Ama Mendoza el general. En dos años que lleva gobernando estas provincias, supo alimentar el embrión de la revolución.

Ha creado un útero perfecto para la concepción de la gesta. Una verdadera “ciudad máquina” cabalmente organizada, en donde cada engranaje funciona con el otro. Desde los caminos hasta los correos, desde el embellecimiento de las alamedas hasta la educación. Desde las leyes para los peones rurales hasta las fábricas de acero y las expertas tejedoras. No quiere que le rompan las pelotas con comidas todos los días y todas las noches. Está centrado en la concepción de algo enorme. Pero oligarcas no faltan en ningún lado y Mendoza no es la excepción. Lo invitan a probar desde manjares de la China hasta inventos de pastelería gallega. Cada vez le importa menos lo que piensen. Así que se libra fácil y con excusas simples: dice que está mirando mapas o que está cansado, y evita que lo molesten a la hora del almuerzo. A esa hora come solo, con un cubierto, un plato y un vaso de vino en su modesta habitación. Luego duerme una siesta de dos horas y piensa en los detalles más específicos de cada uno de los cuatro pasos por los que cruzarán las tropas del Ejército libertador. Por las noches cena guisos o pucheros. Dice que no hay otra comida que reúna “lo que hay” para hacer algo admirable. Le gusta comparar al ejército con un guiso. En el Ejército de los Andes hay indios, negros, criollos, españoles… Si faltara uno solo de todos ellos, la cosa no tendría sabor.

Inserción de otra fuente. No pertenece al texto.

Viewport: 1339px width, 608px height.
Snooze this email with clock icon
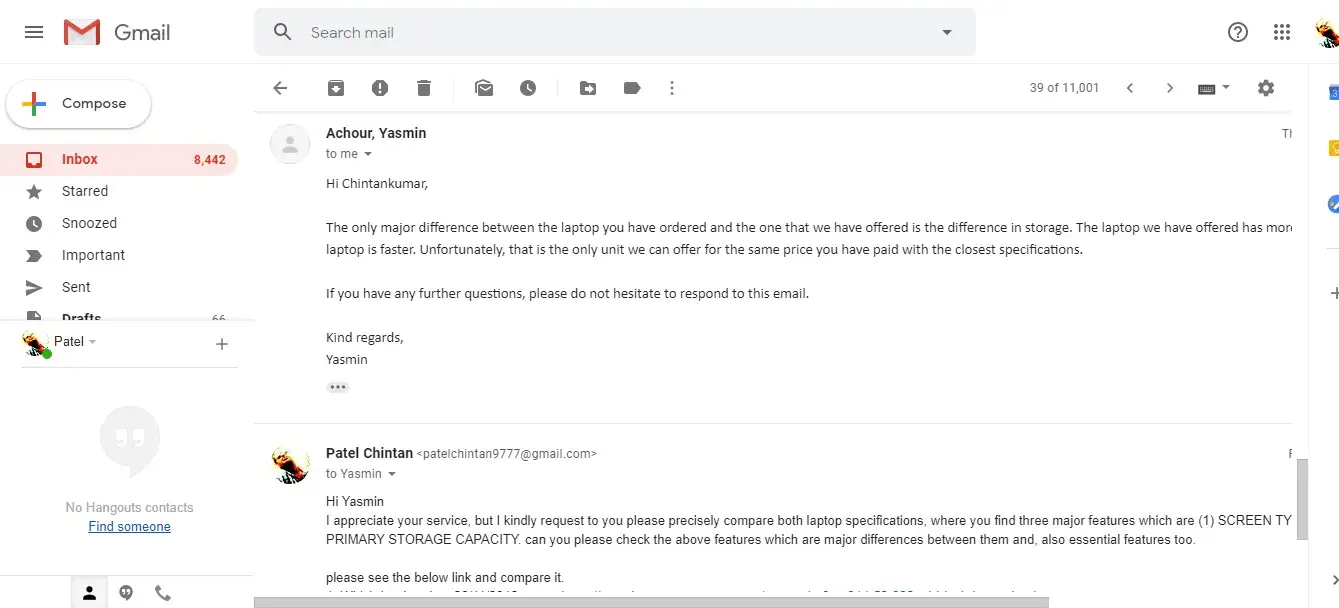coord(528,88)
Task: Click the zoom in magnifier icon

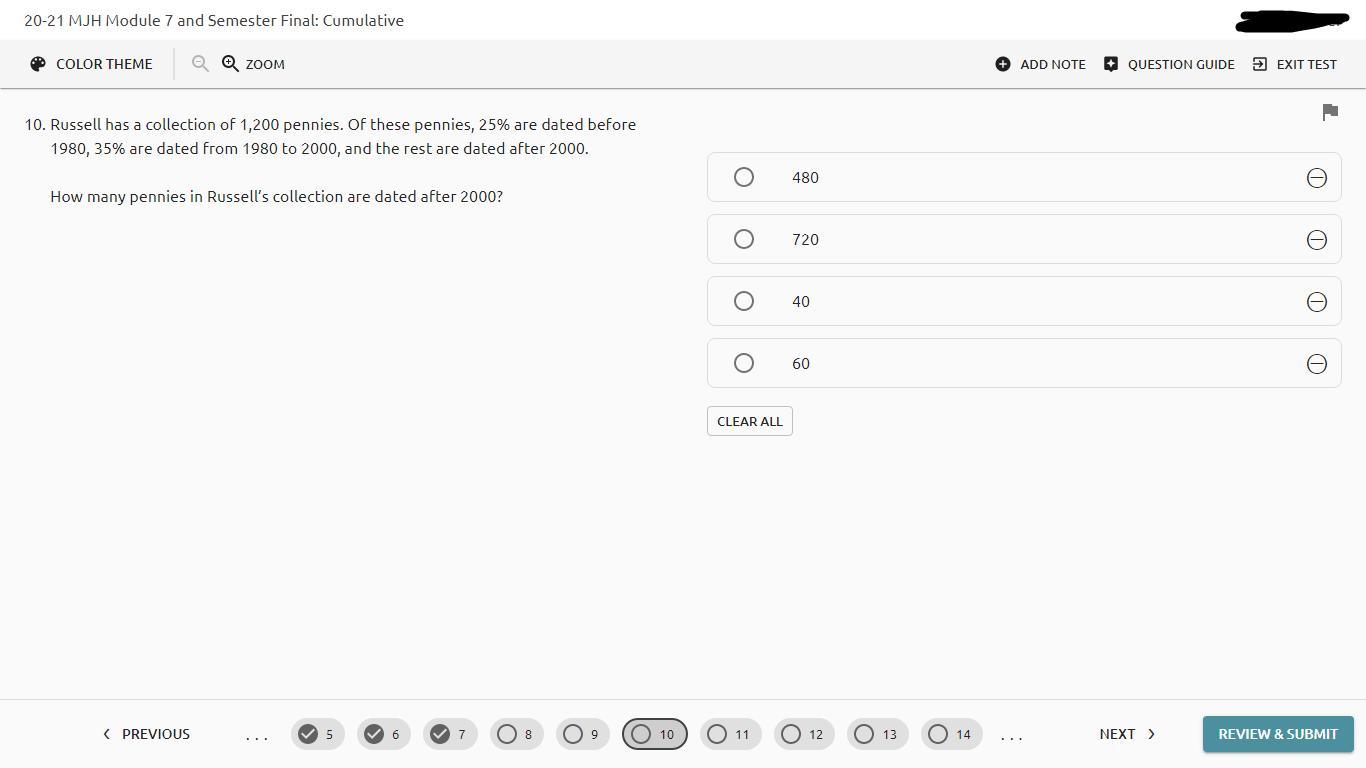Action: 231,64
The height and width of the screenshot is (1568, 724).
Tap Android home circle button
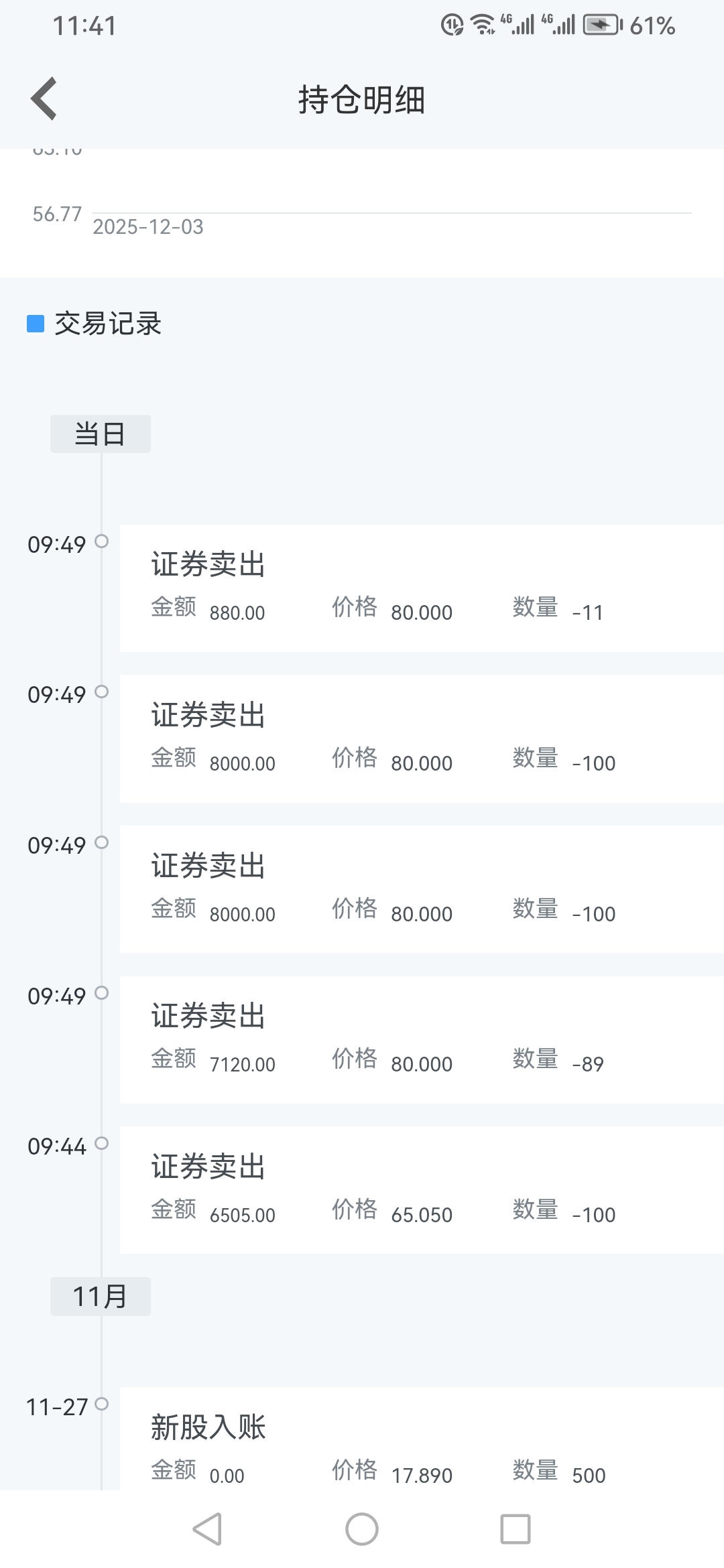pos(362,1528)
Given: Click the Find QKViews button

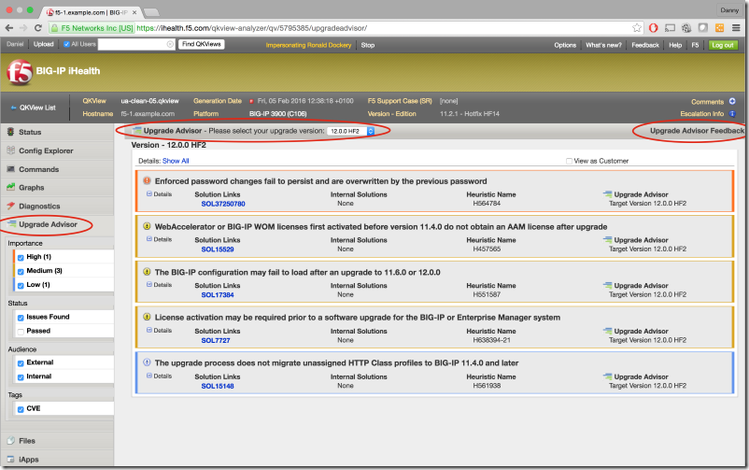Looking at the screenshot, I should (202, 45).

Y tiene razón. Si pudieran ser como el cóndor y en franco planeo observar con vista excelente, verían que en la ciudad del sol nadie se detiene un segundo: Se elaboran cartuchos por cientos de miles. Las fraguas arden día y noche. Se hierran mulas. Se cosen tamangos.

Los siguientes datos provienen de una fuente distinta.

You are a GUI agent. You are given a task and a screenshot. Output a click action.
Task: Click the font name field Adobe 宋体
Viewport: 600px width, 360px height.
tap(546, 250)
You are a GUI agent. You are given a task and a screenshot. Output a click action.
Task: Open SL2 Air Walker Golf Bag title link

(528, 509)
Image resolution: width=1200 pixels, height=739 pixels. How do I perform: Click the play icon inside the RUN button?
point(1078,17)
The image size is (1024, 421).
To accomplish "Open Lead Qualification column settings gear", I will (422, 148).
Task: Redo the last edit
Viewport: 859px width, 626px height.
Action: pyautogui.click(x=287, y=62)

San Martín está en el mejor momento de su vida. Hábil, rápido, memorioso, osado. Calcula desde alimento de las bestias hasta el alimento de los hombres. Desde la modificación de las armas de guerra hasta en quienes se encargarán de tostar y moler la carne para generar las toneladas de charqui necesarias que precisan los soldados. Piensa en la cantidad de lana de segunda que hace falta para abrigar a las mulas durante el intenso frio y en evitar bajas, hasta en estos rudos equinos de carga.

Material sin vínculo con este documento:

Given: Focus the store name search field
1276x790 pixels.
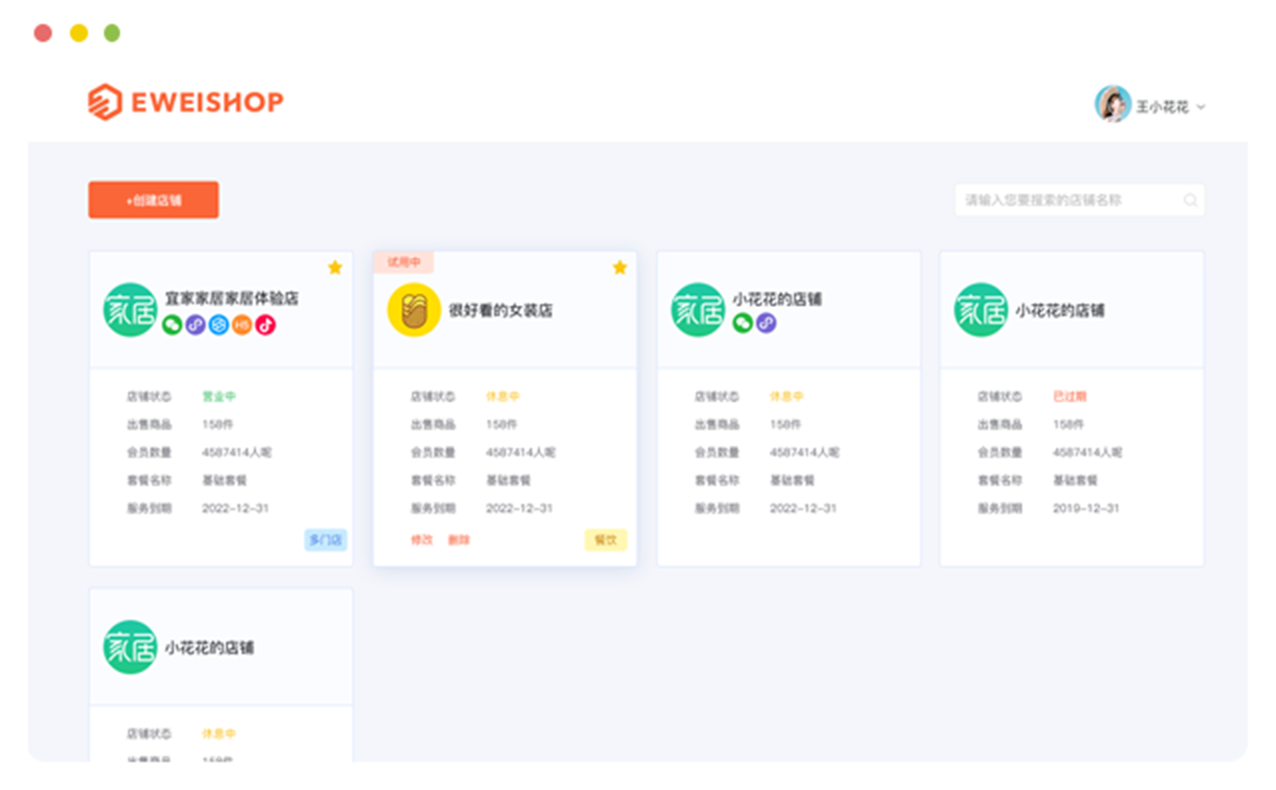Looking at the screenshot, I should (x=1070, y=200).
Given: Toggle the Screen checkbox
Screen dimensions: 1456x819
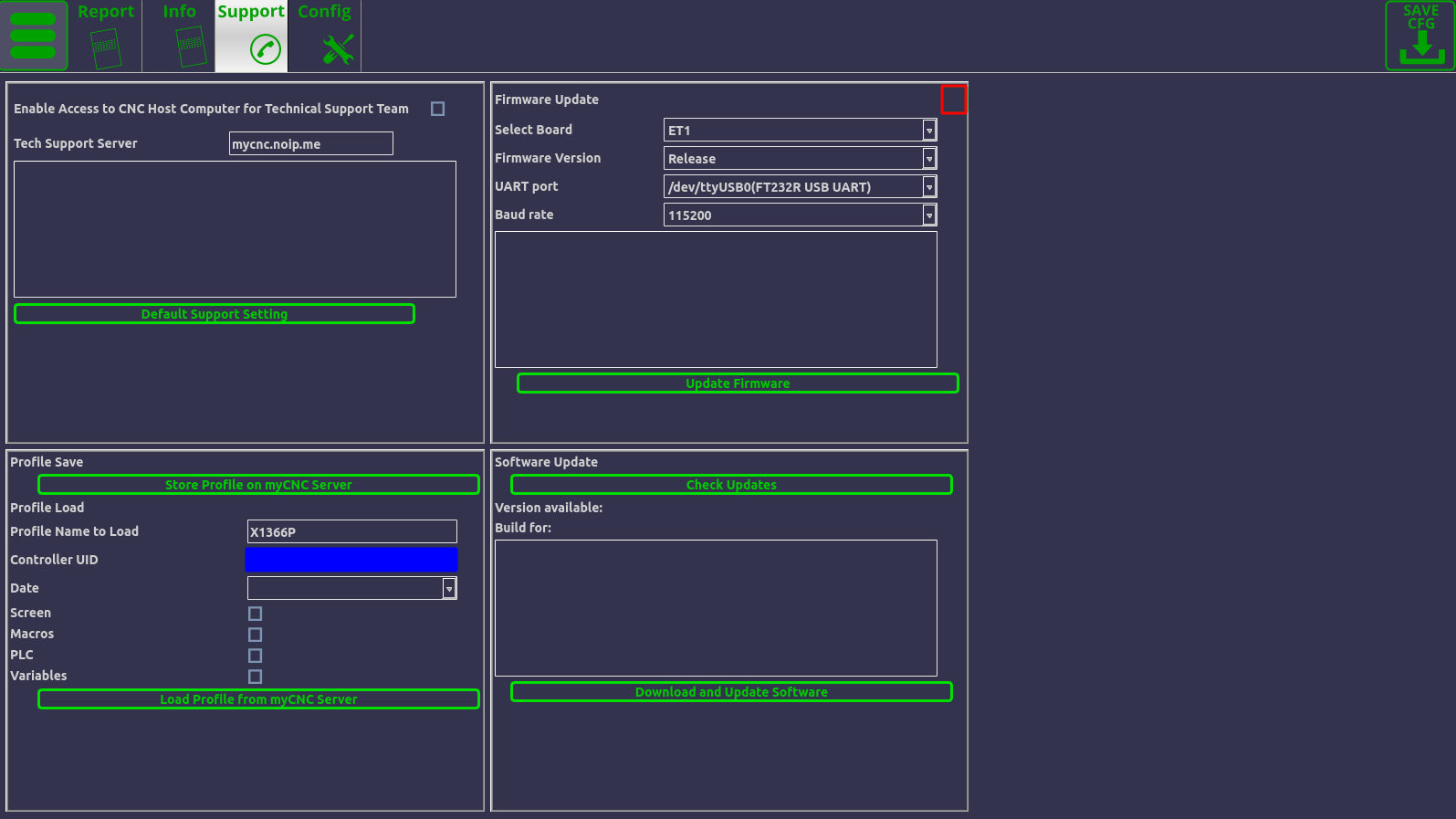Looking at the screenshot, I should tap(256, 614).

Cuando hace el amor con Remedios repasa: “…el camino de Los Patos conduce al valle del Putaendo, al cual se penetra siguiendo el camino del río por una estrecha garganta denominada Las Achupallas”.

Un fanático de la vida. Un hombre que vuelve a la sangre que lo parió. Un héroe que escucha el llamado de la tierra y le hace el amor a la vida, bajo un cielo lleno de estrellas y buscando la libertad.